News Release

A&A special issue: The VLA-COSMOS 3 GHz large project

Peer-Reviewed Publication

Astronomy & Astrophysics

Radio image of a part of the COSMOS Field with the VLA Overlayed

image: This is a radio color image of an area of the COSMOS field containing several large radio galaxies. An image of the VLA is overlaid. view more 

Credit: Astronomy & Astrophysics (VLA image courtesy of NRAO/AUI)

Astronomy & Astrophysics is publishing a series of six articles presenting the results of the VLA-COSMOS 3 GHz Large Project. Led by researchers at the University of Zagreb, the team used the Karl G. Jansky Very Large Array (VLA) telescope to observe a two square degree patch of sky called the COSMOS field, for a duration of 384 hours. The astronomers obtained one of the clearest (highest angular resolution) and deepest (most sensitive) radio images ever produced over such a large region of the sky. In the radio ''skymap'', the team detected nearly 11000 galaxies. The new radio data have been combined with optical, infrared, and X-ray observations from worldwide leading telescopes.

Radio light is not blocked by the large clouds of interstellar dust that often resides in galaxies. This means that radio waves can be used to detect newborn stars within galaxies, as these stars are hidden at other wavelengths. The astronomers used the new survey to examine how the amount of radio light coming from a galaxy relates to the rate at which the galaxy is forming new stars. They also studied how this rate has changed over the history of the Universe. They found that galaxies produced the most stars when the Universe was about 2.5 billion years old, a fifth of its current age. During this period, about a quarter of all newborn stars were being created in massive galaxies. The astronomers also found that 15-20% more star formation was occurring in galaxies in the early Universe than was previously thought. This means that dust clouds are indeed likely to be hiding many newborn stars.

The new radio survey has also provided a unique insight into galaxies containing actively growing supermassive black holes in their centers. These galaxies are called active galactic nuclei (AGN). Matter orbiting around and falling into the black hole can release huge amounts of energy. Using the new radio data, the astronomers discovered more than 1000 AGN that appear to be "normal" galaxies at every other wavelength. Only their radio emission signatures betray their hidden black hole activity. These radio-detected AGN are particularly interesting as they may represent a population of AGN that can influence the eventual fate of their host galaxies. Physical processes associated with the feeding supermassive black hole may heat the gas in and around the galaxy, preventing the formation of new stars and halting the runaway growth of galaxies. The astronomers compared the AGN heating process assumed in cosmological simulations to what they detected in the new radio data. They found a strong similarity between the two. The quality of the new data allowed this test to be conducted out to a cosmic time at which the Universe was only about 2.5 billion years old.

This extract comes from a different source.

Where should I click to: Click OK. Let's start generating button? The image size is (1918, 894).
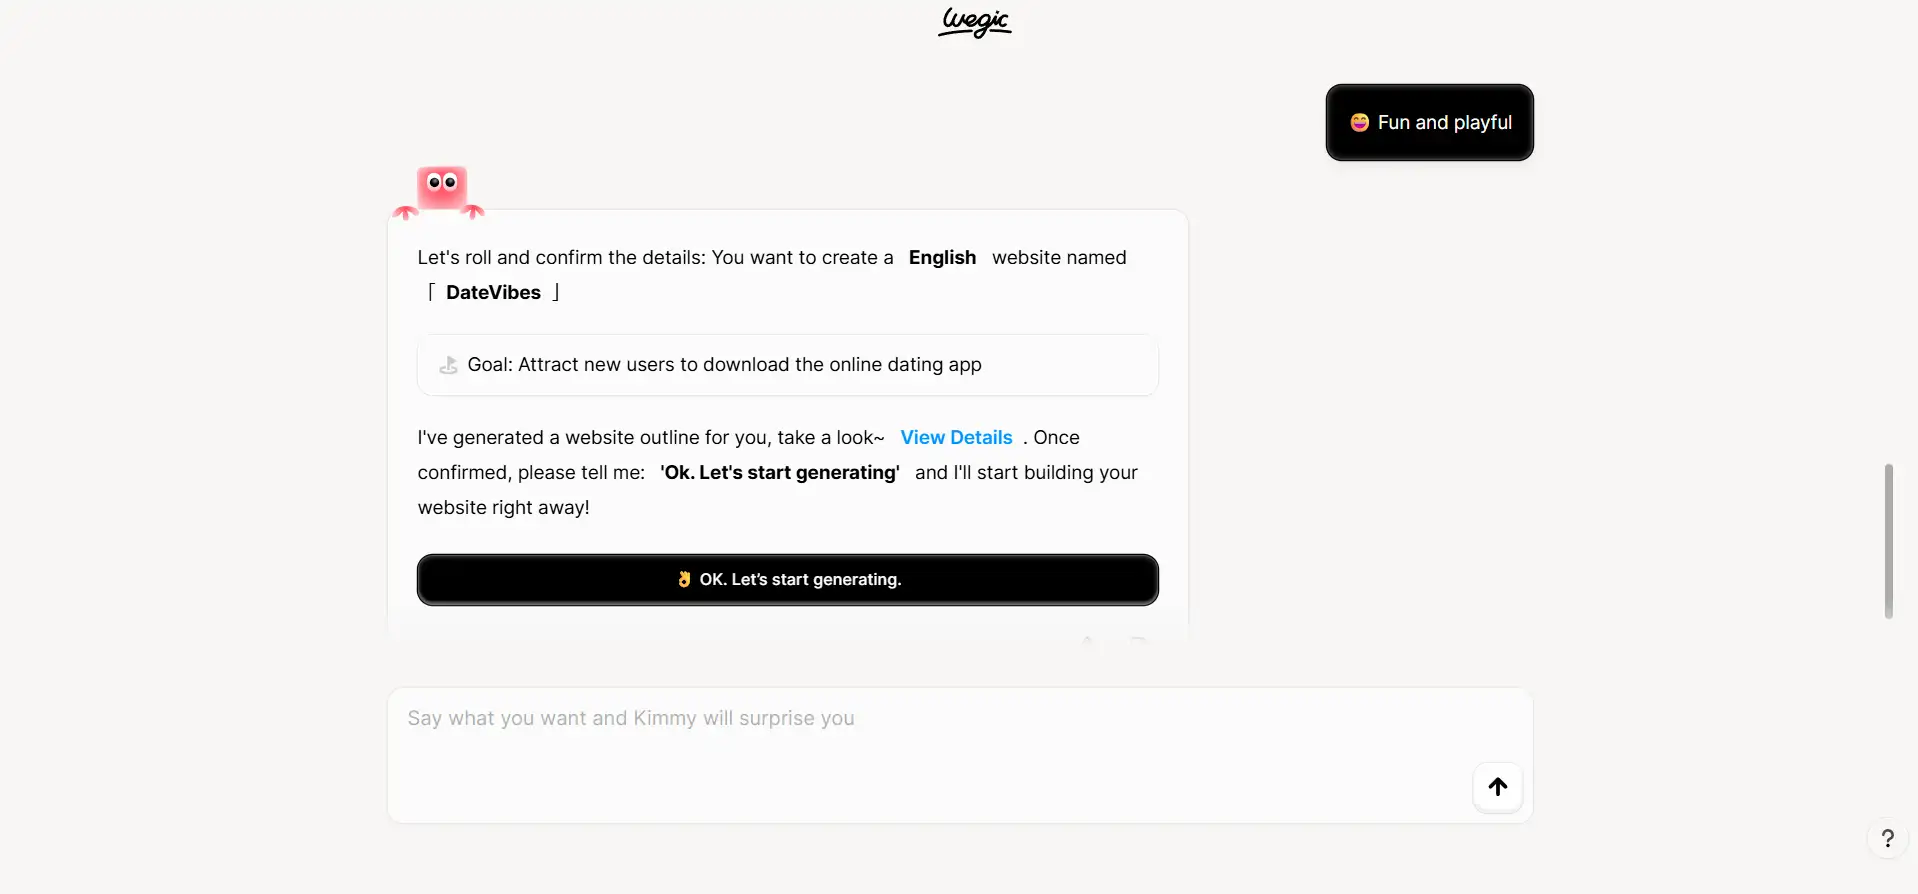coord(787,579)
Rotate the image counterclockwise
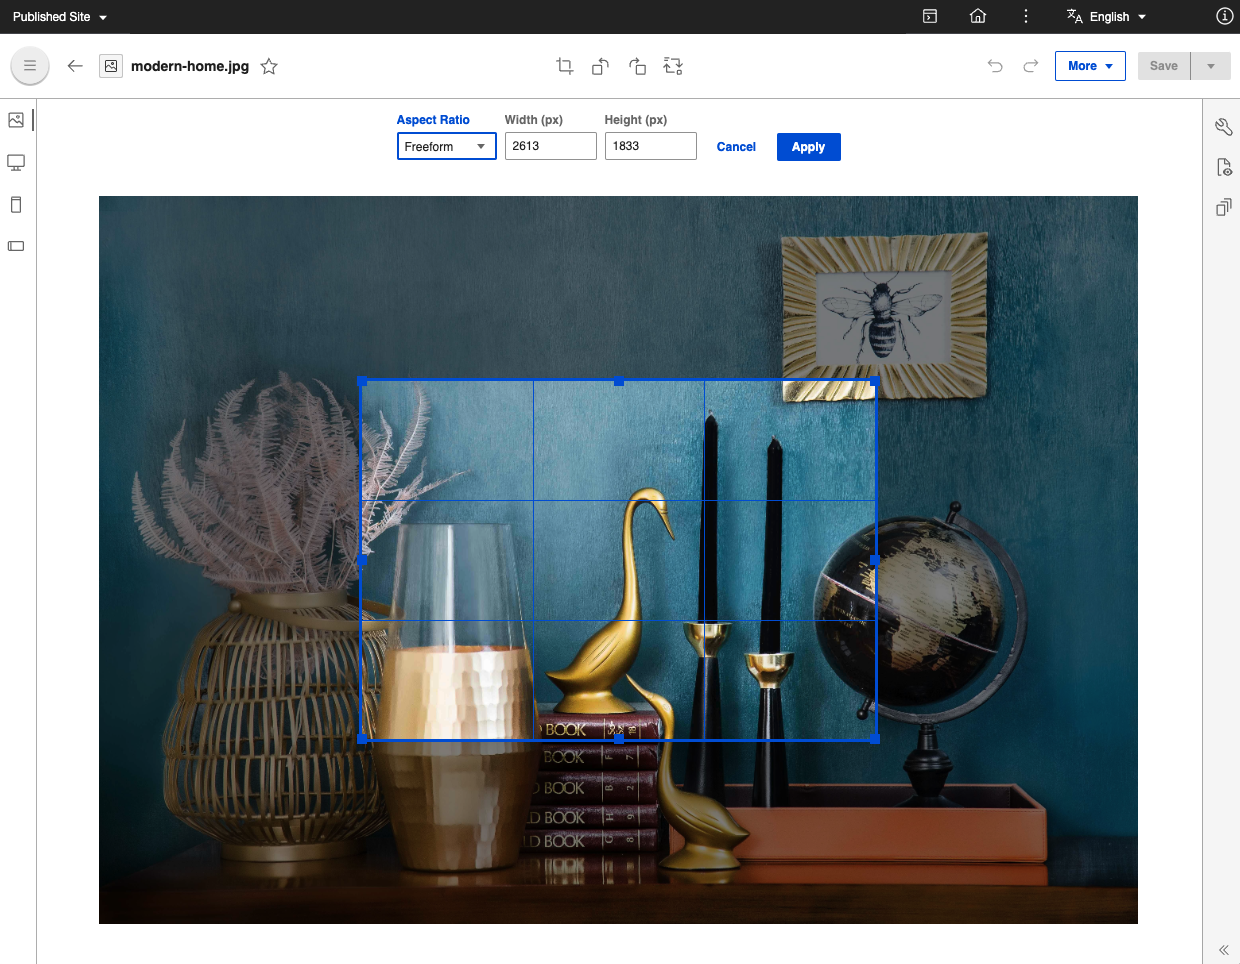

The scientific findings of this new radio survey are important because they give more information about how and why galaxies have evolved since they were formed after the big bang up to the present day. This survey will also serve as the basis for large-scale, next-generation radio surveys, including the upcoming VLA Sky Survey (VLASS) and the planned surveys that will use the international Square Kilometer Array (SKA) telescope.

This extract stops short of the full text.